Recapitular alguns aspectos desse desenvolvimento, dos questionamentos, debates e das iniciativas surge como de significado não só para o Brasil como para a Europa, em particular para aqueles países que mais estreitamente participaram dos intercâmbios e cooperações. Entre êles destacam-se aqueles da Europa Central de língua alemã.

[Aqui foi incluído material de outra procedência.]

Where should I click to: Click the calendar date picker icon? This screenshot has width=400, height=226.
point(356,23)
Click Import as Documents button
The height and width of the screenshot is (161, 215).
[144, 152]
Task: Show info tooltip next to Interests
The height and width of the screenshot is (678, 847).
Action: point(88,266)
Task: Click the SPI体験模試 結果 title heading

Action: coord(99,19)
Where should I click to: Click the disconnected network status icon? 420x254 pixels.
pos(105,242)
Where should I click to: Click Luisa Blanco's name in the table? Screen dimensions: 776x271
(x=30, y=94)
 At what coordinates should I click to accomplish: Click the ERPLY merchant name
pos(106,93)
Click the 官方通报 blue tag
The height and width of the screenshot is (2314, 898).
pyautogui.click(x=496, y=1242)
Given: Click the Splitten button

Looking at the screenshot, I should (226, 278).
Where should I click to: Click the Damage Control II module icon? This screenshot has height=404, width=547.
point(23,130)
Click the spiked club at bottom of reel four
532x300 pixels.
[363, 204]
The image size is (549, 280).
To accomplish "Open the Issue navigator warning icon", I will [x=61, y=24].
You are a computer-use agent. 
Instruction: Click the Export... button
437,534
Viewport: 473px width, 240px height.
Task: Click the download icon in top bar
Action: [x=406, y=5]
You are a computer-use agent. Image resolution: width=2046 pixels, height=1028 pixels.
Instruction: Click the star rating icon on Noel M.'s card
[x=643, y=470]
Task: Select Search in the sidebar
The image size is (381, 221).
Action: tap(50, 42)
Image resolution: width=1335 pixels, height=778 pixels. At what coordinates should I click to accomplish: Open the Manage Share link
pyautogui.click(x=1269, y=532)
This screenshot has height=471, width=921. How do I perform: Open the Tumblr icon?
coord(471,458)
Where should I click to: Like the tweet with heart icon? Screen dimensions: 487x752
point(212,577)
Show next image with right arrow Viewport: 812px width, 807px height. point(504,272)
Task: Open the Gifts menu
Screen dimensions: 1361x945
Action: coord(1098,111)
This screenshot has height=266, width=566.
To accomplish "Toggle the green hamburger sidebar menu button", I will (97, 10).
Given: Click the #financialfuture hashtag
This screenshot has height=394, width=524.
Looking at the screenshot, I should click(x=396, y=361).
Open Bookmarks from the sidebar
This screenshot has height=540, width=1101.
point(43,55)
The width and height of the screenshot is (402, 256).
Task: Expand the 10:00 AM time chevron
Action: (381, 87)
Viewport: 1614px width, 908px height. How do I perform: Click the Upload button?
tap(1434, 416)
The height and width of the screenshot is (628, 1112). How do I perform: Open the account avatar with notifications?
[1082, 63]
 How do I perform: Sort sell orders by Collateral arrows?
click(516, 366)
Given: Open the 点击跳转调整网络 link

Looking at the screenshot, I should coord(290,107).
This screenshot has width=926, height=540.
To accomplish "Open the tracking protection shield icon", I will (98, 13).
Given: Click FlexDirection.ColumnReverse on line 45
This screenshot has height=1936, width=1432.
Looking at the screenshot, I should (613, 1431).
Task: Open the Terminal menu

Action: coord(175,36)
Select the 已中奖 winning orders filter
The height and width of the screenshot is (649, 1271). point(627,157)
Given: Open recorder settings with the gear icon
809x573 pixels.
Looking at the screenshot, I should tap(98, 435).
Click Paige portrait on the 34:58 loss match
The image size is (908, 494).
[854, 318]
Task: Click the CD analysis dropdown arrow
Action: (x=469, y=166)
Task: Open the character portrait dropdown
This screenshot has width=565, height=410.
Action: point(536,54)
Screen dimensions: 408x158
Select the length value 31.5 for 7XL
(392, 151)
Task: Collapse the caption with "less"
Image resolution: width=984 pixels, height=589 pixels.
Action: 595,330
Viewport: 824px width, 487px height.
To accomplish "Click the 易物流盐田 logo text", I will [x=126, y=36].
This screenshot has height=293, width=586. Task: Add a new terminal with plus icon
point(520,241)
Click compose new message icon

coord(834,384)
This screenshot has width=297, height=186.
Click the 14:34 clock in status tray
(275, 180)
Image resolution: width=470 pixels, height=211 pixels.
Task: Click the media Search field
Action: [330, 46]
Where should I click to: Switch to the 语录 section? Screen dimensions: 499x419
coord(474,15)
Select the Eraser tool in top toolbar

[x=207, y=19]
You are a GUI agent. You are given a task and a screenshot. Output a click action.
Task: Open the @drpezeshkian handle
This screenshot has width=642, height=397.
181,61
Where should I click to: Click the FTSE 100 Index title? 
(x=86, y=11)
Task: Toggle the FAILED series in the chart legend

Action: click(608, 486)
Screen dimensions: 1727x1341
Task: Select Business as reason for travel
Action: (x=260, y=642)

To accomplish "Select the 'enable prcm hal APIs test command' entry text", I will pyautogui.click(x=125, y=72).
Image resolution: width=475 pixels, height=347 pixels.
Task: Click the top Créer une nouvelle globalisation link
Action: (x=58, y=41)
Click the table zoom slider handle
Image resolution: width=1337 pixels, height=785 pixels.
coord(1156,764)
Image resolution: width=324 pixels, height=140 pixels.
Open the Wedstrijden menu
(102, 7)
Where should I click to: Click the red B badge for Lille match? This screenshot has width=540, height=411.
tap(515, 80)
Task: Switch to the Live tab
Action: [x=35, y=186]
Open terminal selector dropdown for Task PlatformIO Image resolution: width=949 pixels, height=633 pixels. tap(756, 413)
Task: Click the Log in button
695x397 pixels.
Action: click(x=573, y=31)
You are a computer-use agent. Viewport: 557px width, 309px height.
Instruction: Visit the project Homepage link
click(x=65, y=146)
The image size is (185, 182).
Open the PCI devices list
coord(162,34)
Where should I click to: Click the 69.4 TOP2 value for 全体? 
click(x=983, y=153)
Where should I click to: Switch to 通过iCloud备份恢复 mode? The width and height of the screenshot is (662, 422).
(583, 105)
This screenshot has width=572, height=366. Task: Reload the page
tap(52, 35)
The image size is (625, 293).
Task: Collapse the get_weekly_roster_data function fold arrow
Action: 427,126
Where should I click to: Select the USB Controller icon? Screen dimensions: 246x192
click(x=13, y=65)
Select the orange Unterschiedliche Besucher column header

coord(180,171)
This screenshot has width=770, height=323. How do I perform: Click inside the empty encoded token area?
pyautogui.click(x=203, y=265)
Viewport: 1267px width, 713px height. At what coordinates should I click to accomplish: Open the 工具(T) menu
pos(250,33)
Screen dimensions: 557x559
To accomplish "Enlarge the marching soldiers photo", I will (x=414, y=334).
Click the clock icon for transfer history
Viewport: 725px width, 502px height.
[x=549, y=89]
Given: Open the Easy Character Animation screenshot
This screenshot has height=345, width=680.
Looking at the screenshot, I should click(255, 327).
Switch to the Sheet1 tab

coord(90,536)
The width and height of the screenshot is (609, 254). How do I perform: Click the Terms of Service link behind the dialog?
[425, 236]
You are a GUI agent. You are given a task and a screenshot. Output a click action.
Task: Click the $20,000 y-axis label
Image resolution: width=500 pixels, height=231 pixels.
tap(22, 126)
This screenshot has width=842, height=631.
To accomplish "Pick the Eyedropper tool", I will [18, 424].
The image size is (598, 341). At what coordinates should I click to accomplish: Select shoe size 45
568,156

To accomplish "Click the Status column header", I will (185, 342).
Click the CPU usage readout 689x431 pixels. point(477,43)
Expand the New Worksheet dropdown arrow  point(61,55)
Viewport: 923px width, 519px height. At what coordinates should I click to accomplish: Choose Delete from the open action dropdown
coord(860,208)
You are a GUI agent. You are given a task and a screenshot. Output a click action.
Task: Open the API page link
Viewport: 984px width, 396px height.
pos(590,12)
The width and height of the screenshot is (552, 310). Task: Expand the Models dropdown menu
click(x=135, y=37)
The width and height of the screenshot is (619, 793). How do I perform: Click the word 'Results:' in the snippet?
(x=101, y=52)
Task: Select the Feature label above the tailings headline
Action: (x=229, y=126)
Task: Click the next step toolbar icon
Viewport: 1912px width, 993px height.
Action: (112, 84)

A reconsideração de alguns aspectos desse desenvolvimento é assim de relevância em particular sob a perspectiva das relações Áustria-Brasil e Alemanha-Brasil, sendo que nelas a transformação de configurações de Estado no decorrer da história deve ser sempre considerada para que se evite projeções anacrônicas de situações do presente em visões do passado.

Se o principal centro de intercâmbios e o ponto de partida de iniciativas euro-brasileiras das últimas décadas foi a região renana na parte ocidental da Alemanha, em particular Colonia, a atenção foi também sempre dirigida - e sob alguns aspectos prioritariamente - à Áustria e à Baviera.

Essa focalização decorre da própria história das relações entre o compositor brasileiro e a Europa, ou seja, é fundamentada historicamente, exigindo a consideração de contextos adequados, epocais, geo- e político-culturais.

Justifica-se, assim, que os 250 anos de nascimento do compositor brasileiro sejam comemorados sobretudo com ciclos de estudos levados a efeitos na Áustria e no sul da Alemanha.

O contexto histórico austríaco-brasileiro no estudo de José Mauricio Nunes Garcia

Um ponto de partida para o reconhecimento do significado da Áustria para os estudos do compositor brasileiro é o fato de ter sido considerado e o seu valor acatado em correspondência de Sigismund von Neukomm (1778-1858) publicada pelo Allgemeine Musikalische Zeitung em Viena em 1817 (n°20) e 1820 (n° 23; n° 29).

Essa menção, que surge como de especial relevância para os estudos relativos ao conhecimento e à imagem do Brasil na Europa, dirige a atenção ao compositor, erudito e diplomata cultural nascido em Salzburg então atuante no Brasil e aos estreitos elos politico-culturais com o Império Austríaco.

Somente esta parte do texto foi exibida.